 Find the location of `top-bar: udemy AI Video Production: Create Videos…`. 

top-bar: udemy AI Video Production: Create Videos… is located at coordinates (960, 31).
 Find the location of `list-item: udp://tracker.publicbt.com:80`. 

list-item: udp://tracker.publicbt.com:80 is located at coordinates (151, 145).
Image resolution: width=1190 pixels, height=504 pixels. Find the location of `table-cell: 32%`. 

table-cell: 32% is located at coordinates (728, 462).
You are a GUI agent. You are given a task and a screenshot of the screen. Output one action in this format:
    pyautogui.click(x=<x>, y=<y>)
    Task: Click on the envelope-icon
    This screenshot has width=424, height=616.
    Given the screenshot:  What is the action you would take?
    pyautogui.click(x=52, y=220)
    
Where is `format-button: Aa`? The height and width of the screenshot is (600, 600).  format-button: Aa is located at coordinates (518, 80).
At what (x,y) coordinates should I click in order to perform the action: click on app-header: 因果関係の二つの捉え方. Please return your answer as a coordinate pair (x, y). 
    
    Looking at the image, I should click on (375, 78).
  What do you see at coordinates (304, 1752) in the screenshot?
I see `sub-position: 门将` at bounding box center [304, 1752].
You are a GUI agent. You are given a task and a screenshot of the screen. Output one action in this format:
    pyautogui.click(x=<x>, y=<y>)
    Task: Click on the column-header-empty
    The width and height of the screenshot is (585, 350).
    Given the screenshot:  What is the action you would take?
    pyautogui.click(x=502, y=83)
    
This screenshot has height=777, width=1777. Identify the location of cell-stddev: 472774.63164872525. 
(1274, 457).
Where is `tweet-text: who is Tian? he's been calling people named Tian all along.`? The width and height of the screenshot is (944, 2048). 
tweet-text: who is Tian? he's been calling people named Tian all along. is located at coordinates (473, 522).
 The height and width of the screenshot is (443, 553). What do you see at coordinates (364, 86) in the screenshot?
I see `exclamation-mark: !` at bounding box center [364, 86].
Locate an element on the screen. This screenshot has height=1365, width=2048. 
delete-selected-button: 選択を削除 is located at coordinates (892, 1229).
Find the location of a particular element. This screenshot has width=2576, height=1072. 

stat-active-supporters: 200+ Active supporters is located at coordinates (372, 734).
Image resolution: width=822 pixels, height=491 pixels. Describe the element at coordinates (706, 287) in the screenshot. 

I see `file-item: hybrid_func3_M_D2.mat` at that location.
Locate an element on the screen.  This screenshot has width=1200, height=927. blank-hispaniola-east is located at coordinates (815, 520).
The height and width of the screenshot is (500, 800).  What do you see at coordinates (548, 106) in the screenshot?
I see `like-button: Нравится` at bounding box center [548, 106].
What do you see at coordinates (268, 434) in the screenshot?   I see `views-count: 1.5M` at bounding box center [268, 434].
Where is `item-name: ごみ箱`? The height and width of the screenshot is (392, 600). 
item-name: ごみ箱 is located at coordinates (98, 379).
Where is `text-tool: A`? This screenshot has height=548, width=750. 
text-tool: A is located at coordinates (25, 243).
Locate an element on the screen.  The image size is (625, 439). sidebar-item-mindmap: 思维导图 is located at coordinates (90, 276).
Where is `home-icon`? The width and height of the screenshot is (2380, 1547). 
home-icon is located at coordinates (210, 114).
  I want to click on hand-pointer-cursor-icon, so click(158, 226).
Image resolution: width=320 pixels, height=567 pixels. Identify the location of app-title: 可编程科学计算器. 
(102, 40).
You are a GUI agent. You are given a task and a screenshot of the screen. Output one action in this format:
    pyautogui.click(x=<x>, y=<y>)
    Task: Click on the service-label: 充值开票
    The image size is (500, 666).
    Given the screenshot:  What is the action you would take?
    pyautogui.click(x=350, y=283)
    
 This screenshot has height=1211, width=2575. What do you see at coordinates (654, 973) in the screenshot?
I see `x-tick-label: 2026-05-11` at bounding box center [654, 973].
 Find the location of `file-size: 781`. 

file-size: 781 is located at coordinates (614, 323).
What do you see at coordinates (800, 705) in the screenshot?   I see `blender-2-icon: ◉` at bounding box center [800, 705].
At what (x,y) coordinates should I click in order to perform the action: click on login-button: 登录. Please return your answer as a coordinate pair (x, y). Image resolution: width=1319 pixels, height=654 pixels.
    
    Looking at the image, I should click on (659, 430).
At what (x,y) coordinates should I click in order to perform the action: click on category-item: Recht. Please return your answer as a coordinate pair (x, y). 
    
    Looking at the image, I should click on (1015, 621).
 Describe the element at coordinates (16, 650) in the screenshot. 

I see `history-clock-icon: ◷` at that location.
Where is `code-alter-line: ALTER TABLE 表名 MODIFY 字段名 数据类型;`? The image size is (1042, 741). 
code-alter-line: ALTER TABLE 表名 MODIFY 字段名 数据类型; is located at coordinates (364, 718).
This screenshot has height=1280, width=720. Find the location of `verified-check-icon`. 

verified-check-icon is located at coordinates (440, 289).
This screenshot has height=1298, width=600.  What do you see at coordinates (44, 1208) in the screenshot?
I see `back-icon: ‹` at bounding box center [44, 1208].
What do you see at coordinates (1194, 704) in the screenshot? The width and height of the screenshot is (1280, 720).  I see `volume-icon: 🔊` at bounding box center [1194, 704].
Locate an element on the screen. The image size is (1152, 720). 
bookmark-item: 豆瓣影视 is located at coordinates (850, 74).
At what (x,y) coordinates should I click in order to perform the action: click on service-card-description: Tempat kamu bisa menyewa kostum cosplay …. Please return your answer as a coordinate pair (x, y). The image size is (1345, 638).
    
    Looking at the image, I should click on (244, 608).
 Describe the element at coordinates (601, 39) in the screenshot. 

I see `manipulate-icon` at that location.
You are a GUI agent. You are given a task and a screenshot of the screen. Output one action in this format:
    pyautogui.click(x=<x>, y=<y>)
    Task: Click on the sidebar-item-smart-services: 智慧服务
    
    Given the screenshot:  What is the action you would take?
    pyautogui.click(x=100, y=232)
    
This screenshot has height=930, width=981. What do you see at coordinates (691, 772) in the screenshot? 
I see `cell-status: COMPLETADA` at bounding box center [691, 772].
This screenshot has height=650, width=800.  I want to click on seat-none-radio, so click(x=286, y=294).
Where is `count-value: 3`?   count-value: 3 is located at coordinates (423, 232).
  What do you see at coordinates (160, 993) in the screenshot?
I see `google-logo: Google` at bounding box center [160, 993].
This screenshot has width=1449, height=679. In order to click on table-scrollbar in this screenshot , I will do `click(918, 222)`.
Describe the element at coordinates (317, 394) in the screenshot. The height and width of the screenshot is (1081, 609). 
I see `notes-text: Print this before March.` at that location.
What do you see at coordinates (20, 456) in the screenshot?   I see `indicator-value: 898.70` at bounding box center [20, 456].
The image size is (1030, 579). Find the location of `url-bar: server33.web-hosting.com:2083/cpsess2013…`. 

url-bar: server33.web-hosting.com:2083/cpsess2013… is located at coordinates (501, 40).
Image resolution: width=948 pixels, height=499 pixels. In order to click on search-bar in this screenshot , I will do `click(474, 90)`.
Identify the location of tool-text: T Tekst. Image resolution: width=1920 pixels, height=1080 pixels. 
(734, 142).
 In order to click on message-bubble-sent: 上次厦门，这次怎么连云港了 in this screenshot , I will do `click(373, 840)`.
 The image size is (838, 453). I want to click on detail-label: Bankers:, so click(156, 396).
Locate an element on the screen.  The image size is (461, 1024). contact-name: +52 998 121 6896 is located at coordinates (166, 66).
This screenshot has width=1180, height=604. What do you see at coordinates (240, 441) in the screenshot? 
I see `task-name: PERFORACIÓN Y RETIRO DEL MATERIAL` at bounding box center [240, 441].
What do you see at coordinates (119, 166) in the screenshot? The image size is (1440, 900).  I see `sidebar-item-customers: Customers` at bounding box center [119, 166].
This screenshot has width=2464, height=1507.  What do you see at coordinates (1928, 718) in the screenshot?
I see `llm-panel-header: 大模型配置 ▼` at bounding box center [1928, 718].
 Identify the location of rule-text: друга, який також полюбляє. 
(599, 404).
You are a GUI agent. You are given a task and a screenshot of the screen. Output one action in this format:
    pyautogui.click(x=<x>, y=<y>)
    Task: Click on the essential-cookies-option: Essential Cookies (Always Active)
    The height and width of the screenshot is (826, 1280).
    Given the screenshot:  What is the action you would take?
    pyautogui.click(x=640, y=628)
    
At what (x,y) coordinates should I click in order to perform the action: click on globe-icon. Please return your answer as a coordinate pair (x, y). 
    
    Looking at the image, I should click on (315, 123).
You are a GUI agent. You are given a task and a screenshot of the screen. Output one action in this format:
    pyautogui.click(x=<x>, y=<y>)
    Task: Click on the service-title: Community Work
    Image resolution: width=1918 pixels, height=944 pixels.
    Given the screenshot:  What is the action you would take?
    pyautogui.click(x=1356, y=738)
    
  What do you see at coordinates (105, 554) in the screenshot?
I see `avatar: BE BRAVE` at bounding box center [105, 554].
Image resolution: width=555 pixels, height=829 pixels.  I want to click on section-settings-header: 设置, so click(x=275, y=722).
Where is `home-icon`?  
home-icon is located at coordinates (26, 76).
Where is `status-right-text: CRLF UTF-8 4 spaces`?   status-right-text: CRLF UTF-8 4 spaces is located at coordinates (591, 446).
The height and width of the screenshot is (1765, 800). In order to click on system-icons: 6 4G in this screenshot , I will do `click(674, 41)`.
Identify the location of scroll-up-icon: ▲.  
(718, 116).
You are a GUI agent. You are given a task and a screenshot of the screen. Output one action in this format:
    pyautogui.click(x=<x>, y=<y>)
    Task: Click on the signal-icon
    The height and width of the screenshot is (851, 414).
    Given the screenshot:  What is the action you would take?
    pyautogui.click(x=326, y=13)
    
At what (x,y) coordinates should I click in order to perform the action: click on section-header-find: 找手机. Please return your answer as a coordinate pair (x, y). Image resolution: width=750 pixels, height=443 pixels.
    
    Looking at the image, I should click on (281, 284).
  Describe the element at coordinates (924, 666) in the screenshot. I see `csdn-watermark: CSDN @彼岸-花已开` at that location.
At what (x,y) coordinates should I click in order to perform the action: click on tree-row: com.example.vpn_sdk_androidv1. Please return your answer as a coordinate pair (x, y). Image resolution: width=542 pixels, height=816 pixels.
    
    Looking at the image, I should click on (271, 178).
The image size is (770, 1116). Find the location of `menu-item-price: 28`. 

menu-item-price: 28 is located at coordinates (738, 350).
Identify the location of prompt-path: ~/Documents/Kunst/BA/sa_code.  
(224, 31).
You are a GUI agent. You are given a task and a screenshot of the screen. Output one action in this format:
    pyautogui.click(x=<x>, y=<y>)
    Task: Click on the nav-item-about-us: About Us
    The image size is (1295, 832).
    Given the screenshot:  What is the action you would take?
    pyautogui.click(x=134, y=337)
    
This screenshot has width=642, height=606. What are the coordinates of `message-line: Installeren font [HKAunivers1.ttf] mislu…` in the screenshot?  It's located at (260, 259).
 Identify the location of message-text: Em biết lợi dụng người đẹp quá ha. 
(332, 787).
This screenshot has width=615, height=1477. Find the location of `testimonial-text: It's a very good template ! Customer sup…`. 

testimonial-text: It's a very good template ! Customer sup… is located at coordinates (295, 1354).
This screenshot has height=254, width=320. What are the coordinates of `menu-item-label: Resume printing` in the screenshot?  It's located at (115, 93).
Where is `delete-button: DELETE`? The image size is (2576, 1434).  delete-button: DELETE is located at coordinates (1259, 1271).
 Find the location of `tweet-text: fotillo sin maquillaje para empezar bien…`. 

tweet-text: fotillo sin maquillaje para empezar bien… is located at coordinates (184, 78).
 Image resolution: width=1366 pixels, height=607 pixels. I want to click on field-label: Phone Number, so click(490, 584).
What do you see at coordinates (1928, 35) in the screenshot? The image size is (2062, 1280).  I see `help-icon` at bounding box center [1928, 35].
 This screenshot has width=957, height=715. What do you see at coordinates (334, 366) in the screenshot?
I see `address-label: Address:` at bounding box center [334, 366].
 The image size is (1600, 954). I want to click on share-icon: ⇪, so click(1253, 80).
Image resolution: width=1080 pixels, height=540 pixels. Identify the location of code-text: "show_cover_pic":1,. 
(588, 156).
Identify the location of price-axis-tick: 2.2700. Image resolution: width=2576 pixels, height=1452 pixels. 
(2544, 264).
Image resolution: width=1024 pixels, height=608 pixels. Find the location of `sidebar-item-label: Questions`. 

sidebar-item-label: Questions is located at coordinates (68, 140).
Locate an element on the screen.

[THE PROBLEM] Reproduce verbatim the lines of the material beginning with the line that contains "This screenshot has width=1180, height=604." and continuing through the line that contains "center [105, 554].", including both of those lines.

[EXERCISE OUTPUT]
This screenshot has width=1180, height=604. What do you see at coordinates (240, 441) in the screenshot? 
I see `task-name: PERFORACIÓN Y RETIRO DEL MATERIAL` at bounding box center [240, 441].
What do you see at coordinates (119, 166) in the screenshot? The image size is (1440, 900).  I see `sidebar-item-customers: Customers` at bounding box center [119, 166].
This screenshot has width=2464, height=1507.  What do you see at coordinates (1928, 718) in the screenshot?
I see `llm-panel-header: 大模型配置 ▼` at bounding box center [1928, 718].
 Identify the location of rule-text: друга, який також полюбляє. 
(599, 404).
You are a GUI agent. You are given a task and a screenshot of the screen. Output one action in this format:
    pyautogui.click(x=<x>, y=<y>)
    Task: Click on the essential-cookies-option: Essential Cookies (Always Active)
    The height and width of the screenshot is (826, 1280).
    Given the screenshot:  What is the action you would take?
    pyautogui.click(x=640, y=628)
    
At what (x,y) coordinates should I click in order to perform the action: click on globe-icon. Please return your answer as a coordinate pair (x, y). 
    
    Looking at the image, I should click on (315, 123).
You are a GUI agent. You are given a task and a screenshot of the screen. Output one action in this format:
    pyautogui.click(x=<x>, y=<y>)
    Task: Click on the service-title: Community Work
    Image resolution: width=1918 pixels, height=944 pixels.
    Given the screenshot:  What is the action you would take?
    pyautogui.click(x=1356, y=738)
    
  What do you see at coordinates (105, 554) in the screenshot?
I see `avatar: BE BRAVE` at bounding box center [105, 554].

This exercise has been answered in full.